Toby Topek, 28 small pieces

If Cerling is deliberately referencing older art in her work, Toby Topek's work feels relatively contemporary. That makes the combination of the two artists in one show all the more interesting.

Toby Topek, Frozen Finger, 2012-13, thread and mixed media/collage, 9 x 9 inches

Most contemporary collage doesn't feel significantly different from early Dada collage. You can see some of that influence in Topek's pieces, such as Frozen Finger. But the addition of the thread distinguishes the work. With Frozen Finger, you first notice the red thread. It is a clever use of the thread element and it changes the meaning of the collaged hand. But after a while you notice the black thread underneath--the circular shape covered with random short stitches, the three horizon-like lines, two dotted and one solid. These remove the piece from being merely clever. They complicate any interpretation.
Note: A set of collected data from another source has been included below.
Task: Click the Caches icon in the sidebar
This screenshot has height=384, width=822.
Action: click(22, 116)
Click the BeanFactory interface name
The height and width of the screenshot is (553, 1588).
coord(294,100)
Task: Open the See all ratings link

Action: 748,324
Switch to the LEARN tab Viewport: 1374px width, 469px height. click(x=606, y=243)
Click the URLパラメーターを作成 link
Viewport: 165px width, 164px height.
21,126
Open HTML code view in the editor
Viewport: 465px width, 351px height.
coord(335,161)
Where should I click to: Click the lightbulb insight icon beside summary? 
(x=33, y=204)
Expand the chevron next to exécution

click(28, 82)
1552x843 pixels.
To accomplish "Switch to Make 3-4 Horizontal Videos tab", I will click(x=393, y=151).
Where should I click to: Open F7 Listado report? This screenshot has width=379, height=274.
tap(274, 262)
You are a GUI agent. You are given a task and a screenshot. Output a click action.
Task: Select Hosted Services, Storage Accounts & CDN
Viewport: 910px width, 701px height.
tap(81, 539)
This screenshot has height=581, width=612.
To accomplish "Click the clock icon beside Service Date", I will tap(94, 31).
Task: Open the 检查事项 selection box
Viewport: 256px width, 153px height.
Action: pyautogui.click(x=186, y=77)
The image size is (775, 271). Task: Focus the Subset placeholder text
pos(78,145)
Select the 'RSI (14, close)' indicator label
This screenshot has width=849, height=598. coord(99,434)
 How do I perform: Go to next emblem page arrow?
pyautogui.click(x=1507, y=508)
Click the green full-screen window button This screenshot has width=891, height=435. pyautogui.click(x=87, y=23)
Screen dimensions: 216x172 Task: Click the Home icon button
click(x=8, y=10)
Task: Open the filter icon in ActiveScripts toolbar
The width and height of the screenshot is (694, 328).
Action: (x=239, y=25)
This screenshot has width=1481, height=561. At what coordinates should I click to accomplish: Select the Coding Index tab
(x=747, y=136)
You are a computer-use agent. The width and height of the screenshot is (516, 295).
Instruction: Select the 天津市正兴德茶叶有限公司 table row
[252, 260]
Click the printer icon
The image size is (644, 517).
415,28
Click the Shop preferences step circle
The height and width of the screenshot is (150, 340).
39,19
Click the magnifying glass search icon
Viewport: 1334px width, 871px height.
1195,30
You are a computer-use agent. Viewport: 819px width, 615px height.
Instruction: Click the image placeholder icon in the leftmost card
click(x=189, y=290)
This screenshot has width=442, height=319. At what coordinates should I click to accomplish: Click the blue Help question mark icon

Toby Topek, Keepsake, 2012, thread and mixed media/collage, 11.5 x 11.5 inches

Keepsake resembles Frozen Finger with its disembodied hand. These pieces (and others in the exhibit) remind me specifically of Max Ernst's untitled collage from 1920 which depicts a flying machine with a pair of arms. Topek has probably seen it in the Menil. It suggests a lineage for this work.

Toby Topek, Magnetic, 2012-13, thread and mixed media/collage, 9 x 9 inches

Toby Topek, Rapture, 2012-13, thread and mixed media/collage, 9 x 9 inches

The thread in the pieces could also refer to the string of a puppeteer. Magnetic suggests that--in this case the puppet has cut its strings. But the strings also bind, as in Rapture. Both the idea of being bound and the idea of being controlled (as in being a puppet) relate to some of the other subject matter, tyranny.

Toby Topek, Autocrat-red, 2012-13, thread and mixed media/collage, 9 x 9 inches

Topek draws several Autocrats and includes work related to the Arab Spring. So the work in the show is, in part, political. Unlike heavy-handed agit-prop style political art (some of that kind of political art is included in The Station's current street art show), Topek is not demanding action. She is responding to the world. Her work reminds me a little of Nancy Spero's both in her use of collage and her sense of outrage.

Toby Topek, The Awakening, 2012-13, thread and mixed media/collage, 14 x 17 inches

The thing about a Western artist doing art about the Arab Spring is that the art is inherently impotent. It's someone looking at the news and being shocked or angered and having a response. But whatever the artist's response, it won't change a thing in Syria or Egypt or Iran. So why do it?

Toby Topek, The Awakening (detail), 2012-13, thread and mixed media/collage, 14 x 17 inches

I don't have an answer for this. I suspect Topek just felt compelled to create these works. They are deliberate and carefully made, but they feel like instantaneous expressions of grief and anger. A piece like The Awakening not only deals with the Libyan revolution, but it reflects Topek's (and our) experience of it--a flood of words from the news. Topek's art acknowledges her own physical distance from the events, but brings us in direct contact with her own highly personal reaction to them. This kind of political art is itself part of a long tradition. Spero was part of that tradition which goes back at least to Goya.

I wasn't familiar with Topek's work prior to this show, and I don't know how this work fits in with her previous work. But I love it.



  1. Thanks. A thorough review of a show I haven't had a chance to see. I appreciate it.

  2. Robert you have delved into the core of these artists with their evolution and control of respective emotive approaches. I was drawn to Kurt Vonnegut's "Cat's Cradle" and the inherent metaphors as a unifying aspect of these veteran artists and their take on TIME. Thank you for expanding my experience with this stimulating exhibition.